What the exercise asks » Nothing but the lines from the start of the records through the line that contains "The height and width of the screenshot is (1400, 845)." is to be copied, and each is to be copied exactly.

Source records »
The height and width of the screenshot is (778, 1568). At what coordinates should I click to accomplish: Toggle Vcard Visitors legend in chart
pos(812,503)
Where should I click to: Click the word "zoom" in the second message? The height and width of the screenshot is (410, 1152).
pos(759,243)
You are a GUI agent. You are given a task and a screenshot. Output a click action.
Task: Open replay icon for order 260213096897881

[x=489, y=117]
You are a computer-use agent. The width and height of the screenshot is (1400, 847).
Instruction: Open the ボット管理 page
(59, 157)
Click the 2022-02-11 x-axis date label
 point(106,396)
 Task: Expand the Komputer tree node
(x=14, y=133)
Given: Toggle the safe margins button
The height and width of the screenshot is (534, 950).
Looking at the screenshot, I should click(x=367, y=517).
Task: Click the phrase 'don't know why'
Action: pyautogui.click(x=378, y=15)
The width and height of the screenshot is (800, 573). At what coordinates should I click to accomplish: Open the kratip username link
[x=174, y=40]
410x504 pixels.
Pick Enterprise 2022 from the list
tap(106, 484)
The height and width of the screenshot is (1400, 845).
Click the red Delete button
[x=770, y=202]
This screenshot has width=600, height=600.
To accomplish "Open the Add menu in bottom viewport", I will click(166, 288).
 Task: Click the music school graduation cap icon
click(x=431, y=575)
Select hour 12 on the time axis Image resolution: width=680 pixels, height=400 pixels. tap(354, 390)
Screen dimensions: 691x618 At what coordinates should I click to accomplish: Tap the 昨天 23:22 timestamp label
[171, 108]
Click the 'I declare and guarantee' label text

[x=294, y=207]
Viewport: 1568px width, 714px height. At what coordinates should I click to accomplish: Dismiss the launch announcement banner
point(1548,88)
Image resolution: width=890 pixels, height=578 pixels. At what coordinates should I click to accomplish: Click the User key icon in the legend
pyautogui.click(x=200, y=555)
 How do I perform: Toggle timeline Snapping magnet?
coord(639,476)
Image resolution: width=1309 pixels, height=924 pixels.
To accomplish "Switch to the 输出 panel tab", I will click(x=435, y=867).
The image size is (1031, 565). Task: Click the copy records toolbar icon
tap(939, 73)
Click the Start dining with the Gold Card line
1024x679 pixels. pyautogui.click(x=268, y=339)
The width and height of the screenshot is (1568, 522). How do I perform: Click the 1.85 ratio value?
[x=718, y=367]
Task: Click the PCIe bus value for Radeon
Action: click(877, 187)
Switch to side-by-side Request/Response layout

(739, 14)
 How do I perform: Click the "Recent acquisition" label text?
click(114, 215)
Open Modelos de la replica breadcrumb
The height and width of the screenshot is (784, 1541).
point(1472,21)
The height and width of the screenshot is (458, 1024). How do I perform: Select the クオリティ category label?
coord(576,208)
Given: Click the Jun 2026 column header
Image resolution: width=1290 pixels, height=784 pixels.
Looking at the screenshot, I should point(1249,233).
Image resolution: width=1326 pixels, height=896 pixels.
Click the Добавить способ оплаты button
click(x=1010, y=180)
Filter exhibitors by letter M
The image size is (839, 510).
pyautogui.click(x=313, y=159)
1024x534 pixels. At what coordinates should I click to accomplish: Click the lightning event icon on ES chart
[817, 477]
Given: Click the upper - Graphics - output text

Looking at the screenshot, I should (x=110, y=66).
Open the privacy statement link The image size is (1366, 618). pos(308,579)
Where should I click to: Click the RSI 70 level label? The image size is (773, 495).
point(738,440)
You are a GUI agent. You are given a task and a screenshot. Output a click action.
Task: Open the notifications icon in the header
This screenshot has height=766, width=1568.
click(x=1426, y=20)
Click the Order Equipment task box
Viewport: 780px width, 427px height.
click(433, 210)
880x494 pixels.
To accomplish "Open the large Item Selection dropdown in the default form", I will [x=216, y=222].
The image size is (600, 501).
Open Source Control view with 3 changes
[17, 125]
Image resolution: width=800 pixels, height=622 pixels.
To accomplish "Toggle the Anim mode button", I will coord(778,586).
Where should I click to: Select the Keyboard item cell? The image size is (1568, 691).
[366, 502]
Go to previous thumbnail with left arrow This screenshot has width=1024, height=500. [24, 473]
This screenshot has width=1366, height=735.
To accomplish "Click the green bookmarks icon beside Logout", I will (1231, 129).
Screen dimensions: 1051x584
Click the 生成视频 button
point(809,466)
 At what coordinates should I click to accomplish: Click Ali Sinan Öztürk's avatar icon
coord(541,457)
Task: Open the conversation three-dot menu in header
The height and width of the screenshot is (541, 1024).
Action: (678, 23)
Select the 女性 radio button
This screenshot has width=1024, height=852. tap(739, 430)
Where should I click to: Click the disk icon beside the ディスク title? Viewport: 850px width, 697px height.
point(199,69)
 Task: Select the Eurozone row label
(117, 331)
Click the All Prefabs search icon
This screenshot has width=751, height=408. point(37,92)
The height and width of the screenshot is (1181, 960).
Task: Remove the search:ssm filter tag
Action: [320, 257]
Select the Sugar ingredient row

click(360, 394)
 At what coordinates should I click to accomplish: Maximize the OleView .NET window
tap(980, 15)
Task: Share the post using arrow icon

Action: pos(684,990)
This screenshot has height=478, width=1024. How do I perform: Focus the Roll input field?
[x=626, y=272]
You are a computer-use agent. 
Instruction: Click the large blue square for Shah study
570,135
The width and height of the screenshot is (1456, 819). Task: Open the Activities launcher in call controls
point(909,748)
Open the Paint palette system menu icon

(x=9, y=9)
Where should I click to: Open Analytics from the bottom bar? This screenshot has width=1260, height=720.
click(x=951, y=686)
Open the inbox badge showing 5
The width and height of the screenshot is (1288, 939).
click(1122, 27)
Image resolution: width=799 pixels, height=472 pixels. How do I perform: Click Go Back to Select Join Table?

Exercise response »
The height and width of the screenshot is (778, 1568). At what coordinates should I click to accomplish: Toggle Vcard Visitors legend in chart
pos(812,503)
Where should I click to: Click the word "zoom" in the second message? The height and width of the screenshot is (410, 1152).
pos(759,243)
You are a GUI agent. You are given a task and a screenshot. Output a click action.
Task: Open replay icon for order 260213096897881

[x=489, y=117]
You are a computer-use agent. The width and height of the screenshot is (1400, 847).
Instruction: Open the ボット管理 page
(59, 157)
Click the 2022-02-11 x-axis date label
 point(106,396)
 Task: Expand the Komputer tree node
(x=14, y=133)
Given: Toggle the safe margins button
The height and width of the screenshot is (534, 950).
Looking at the screenshot, I should click(x=367, y=517).
Task: Click the phrase 'don't know why'
Action: pyautogui.click(x=378, y=15)
The width and height of the screenshot is (800, 573). At what coordinates should I click to accomplish: Open the kratip username link
[x=174, y=40]
410x504 pixels.
Pick Enterprise 2022 from the list
tap(106, 484)
The height and width of the screenshot is (1400, 845).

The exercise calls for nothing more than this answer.